In order to make the most of SSD disks, you really need to use a
-multi setting with sf to obtain good speeds. I'm making this easier in the next release of siegfried by introducting a config file where you can store your preferred settings (and not type them in each time you invoke the tool).
If you really care about speed, you can use
roy to build signature files with built in “max bytes” limits. These test runs came out fastest in all categories. But this will impact the quality of your results.
Siegfried is a sprinter and wins on small corpora. DROID runs marathons and wins (in the no limit category) for the biggest corpus. This is possibly because of JVM start-up costs?
Speed isn't the only thing that matters. You also need to assess the quality of results and choose a tool that has the right affordances (e.g. do your staff prefer a GUI? What kind of reporting will you need? etc.). But speed is important, particularly for non-ingest workflows (e.g. consider re-scanning your repository each time there is a PRONOM update).
The tools differ in their outputs. This is because of differences in their matching engines (e.g. siegfried includes a text identifier), differences in their default settings (particularly that max byte setting), and differences in the way they choose to report results (e.g. if more than one result is returned just based on extension matches, then siegfried will return UNKNOWN with a descriptive warning indicating those possibilies; DROID and fido, on the other hand, will report multiple results).
Where's fido? I had fido in early benchmarks but removed it because the files within the test corpora I've used cause fido to come to a grinding halt for some reason. I need to inspect the error messages and follow up. I hope to get fido back onto the scoreboard shortly!
I need more corpora. The corpora I've used reflect some use cases (e.g. scanning typical office type documents) but don't represent others (e.g. scanning large AV collections). Big audio and video files have caused problems for siegfried in the past and it would be great to include them in regular testing.
Version 1.7.8 of siegfried is now available. Get it here.
This minor release updates the PRONOM signatures to v93 and the LOC signatures to 2017-09-28.
As the only changes in this release are to signature files, you can just use
sf -update if you've installed siegfried manually. This minor release is just for the convenience of users who have installed sf with package managers (i.e. debian or homebrew).
Version 1.7.7 of siegfried is now available.
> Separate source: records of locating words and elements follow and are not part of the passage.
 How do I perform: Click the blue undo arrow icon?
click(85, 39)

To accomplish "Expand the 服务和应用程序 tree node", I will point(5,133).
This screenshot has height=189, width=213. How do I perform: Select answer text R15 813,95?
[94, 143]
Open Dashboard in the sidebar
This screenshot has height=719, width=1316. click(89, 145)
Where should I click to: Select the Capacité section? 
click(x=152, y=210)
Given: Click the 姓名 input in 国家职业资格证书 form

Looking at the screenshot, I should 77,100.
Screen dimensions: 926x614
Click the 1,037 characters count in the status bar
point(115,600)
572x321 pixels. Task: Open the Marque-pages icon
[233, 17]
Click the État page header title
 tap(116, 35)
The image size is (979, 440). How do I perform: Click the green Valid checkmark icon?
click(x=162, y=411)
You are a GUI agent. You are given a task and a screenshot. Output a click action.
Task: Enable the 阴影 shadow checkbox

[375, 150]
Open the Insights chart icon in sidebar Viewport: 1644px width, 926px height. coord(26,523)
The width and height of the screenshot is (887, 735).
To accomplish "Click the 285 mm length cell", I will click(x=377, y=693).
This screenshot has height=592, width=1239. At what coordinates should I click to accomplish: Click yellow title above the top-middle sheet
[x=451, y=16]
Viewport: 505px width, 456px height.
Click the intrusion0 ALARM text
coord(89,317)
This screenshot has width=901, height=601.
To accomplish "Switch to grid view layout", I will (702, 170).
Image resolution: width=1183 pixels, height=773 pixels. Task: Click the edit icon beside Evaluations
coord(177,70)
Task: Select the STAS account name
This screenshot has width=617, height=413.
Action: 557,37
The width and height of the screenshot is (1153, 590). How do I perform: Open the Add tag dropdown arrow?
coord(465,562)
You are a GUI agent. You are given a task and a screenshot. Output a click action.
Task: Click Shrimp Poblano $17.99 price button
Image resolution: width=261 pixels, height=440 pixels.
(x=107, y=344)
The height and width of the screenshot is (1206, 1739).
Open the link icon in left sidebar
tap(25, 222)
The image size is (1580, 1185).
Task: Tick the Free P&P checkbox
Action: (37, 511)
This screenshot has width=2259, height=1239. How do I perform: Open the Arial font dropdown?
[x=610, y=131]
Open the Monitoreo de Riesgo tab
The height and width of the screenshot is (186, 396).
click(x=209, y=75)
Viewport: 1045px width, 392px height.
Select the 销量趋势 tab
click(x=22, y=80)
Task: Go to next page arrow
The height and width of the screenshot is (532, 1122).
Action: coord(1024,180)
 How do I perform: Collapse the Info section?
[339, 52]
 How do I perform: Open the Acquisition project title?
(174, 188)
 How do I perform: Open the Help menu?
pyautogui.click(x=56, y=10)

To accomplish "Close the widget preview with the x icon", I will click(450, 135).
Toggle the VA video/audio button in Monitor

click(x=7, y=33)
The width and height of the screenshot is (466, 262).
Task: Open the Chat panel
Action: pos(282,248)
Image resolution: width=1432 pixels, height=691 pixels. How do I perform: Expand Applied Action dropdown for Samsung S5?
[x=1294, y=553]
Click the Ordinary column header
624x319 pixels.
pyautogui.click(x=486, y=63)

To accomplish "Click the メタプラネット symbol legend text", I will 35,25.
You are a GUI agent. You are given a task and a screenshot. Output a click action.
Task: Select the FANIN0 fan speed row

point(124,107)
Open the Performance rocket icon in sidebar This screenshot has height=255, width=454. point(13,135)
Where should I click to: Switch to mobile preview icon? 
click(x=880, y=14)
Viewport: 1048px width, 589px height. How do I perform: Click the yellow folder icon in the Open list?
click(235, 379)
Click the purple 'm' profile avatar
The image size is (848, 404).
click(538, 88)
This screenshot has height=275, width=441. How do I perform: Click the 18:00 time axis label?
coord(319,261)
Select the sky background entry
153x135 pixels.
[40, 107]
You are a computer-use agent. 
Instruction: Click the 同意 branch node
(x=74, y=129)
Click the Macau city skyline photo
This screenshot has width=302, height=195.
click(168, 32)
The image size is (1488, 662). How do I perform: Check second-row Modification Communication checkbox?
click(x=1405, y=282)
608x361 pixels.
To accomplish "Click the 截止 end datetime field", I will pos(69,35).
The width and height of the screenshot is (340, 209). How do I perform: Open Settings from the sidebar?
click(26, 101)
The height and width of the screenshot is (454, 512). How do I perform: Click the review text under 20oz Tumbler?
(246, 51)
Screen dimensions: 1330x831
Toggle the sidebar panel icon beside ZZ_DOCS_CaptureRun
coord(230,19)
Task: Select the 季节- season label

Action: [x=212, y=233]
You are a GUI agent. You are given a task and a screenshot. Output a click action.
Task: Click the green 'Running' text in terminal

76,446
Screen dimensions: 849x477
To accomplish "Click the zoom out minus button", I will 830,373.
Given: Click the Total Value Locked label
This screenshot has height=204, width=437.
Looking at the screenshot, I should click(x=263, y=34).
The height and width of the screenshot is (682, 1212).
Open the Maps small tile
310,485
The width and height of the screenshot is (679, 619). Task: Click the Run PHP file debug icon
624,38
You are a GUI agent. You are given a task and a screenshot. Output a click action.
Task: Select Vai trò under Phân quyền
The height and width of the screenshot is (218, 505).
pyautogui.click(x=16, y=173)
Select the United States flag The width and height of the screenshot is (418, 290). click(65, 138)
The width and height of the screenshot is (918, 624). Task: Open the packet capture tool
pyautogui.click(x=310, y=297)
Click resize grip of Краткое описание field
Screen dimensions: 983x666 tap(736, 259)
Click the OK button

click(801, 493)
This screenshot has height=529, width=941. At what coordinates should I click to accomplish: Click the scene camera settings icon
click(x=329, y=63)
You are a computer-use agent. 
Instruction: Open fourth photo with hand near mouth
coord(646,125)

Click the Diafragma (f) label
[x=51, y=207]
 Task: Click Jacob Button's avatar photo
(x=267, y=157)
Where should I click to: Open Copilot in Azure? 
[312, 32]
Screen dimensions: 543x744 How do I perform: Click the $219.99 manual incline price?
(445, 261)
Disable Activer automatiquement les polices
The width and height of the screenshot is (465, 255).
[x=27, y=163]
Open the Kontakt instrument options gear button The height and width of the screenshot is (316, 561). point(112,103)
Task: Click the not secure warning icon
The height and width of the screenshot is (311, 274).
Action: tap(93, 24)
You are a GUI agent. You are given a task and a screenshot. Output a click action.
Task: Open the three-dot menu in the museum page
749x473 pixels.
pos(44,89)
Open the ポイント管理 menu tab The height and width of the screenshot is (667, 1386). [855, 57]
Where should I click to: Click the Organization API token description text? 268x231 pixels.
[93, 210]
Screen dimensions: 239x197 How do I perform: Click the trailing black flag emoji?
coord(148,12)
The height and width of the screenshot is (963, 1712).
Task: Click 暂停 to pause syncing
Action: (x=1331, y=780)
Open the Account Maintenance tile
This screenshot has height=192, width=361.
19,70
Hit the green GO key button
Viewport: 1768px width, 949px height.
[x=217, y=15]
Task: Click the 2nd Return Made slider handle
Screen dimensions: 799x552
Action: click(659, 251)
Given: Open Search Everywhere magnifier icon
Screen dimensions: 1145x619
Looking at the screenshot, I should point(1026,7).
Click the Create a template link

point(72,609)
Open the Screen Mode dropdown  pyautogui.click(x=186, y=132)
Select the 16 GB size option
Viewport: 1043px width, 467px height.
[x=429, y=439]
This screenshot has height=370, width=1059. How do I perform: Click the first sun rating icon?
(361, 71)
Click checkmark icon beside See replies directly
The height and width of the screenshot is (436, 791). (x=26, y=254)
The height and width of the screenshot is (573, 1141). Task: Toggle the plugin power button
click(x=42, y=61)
Happy #IDPD17!
Get it here.
This minor release fixes bugs in the
roy inspect command and in sf's handling of large container files.
A new sets file is included in this release, ‘pronom-extensions.json’, which creates sets for all extensions defined in PRONOM. You can use these new sets when building signatures e.g.
roy build -limit @.tiff or when logging formats e.g.
sf -log @.doc DIR.
The other addition in this release is the inclusion of version metadata for MIME-info signature files (e.g. freedesktop.org or tika MIME-types). You can define version metadata for MIME-info signature files by editing the MIME-info.json file in your /data directory.
See the CHANGELOG for full details on this release.
Version 1.7.6 of siegfried is now available. Get it here.
This is a minor release that incorporates the latest PRONOM update (v92), introduces a “continue on error” flag (sf -coe) to force sf to keep going when it hits fatal file errors in directory walks, and restricts file scanning to regular files (in previous versions symlinks, devices, sockets etc. were scanned which caused fatal errors for some users).
Thanks to Henk Vanstappen for the bug report that prompted this release.